**GIVEN TASK**:
Repeat the lines of the records word for word, starting at the line that contains "Task: Click the orange circle in grid corner" and ending with the last line of the records.

**Target position records**:
------------------------------------------------------------------------
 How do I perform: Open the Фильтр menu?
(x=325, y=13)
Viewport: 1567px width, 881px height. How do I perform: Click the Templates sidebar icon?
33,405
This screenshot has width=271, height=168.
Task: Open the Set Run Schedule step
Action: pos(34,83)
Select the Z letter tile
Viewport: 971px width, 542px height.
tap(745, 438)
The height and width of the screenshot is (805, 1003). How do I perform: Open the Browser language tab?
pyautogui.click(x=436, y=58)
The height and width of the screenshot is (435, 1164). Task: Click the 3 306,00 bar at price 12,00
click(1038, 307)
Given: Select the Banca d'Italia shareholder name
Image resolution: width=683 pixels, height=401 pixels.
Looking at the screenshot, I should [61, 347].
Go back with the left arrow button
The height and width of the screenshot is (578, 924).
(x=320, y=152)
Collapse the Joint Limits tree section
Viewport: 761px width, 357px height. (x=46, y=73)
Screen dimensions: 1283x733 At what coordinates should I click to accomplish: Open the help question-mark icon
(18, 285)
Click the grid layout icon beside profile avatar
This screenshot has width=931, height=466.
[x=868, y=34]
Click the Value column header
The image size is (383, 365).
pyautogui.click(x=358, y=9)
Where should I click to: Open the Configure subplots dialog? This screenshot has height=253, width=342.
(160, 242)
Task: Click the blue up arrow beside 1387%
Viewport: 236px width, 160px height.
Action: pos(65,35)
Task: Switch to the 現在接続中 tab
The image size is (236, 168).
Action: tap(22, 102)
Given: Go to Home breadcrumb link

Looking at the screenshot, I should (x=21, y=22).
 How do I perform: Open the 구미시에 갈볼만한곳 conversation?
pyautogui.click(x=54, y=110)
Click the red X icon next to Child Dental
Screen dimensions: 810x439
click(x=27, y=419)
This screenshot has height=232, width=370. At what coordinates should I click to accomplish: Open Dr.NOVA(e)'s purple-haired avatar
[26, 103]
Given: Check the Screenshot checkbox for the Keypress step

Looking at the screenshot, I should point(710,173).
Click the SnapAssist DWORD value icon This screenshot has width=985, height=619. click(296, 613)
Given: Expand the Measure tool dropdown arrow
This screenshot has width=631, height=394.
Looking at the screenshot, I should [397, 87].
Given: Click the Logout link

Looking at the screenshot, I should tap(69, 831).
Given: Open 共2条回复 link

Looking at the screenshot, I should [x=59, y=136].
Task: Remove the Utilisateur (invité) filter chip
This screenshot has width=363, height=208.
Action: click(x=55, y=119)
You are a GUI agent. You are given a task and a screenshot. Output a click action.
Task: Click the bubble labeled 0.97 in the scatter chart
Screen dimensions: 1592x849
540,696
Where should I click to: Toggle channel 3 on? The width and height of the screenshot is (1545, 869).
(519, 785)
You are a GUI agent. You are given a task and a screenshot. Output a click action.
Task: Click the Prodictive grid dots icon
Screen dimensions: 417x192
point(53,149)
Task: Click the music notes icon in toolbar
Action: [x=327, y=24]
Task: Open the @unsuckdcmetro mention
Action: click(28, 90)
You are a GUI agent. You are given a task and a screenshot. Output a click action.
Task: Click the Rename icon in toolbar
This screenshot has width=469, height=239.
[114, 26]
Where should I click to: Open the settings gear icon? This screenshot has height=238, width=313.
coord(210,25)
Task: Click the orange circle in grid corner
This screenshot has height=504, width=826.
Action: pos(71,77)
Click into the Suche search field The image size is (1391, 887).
------------------------------------------------------------------------
**FINISHED EXERCISE**:
Task: Click the orange circle in grid corner
This screenshot has height=504, width=826.
Action: pos(71,77)
Click into the Suche search field The image size is (1391, 887).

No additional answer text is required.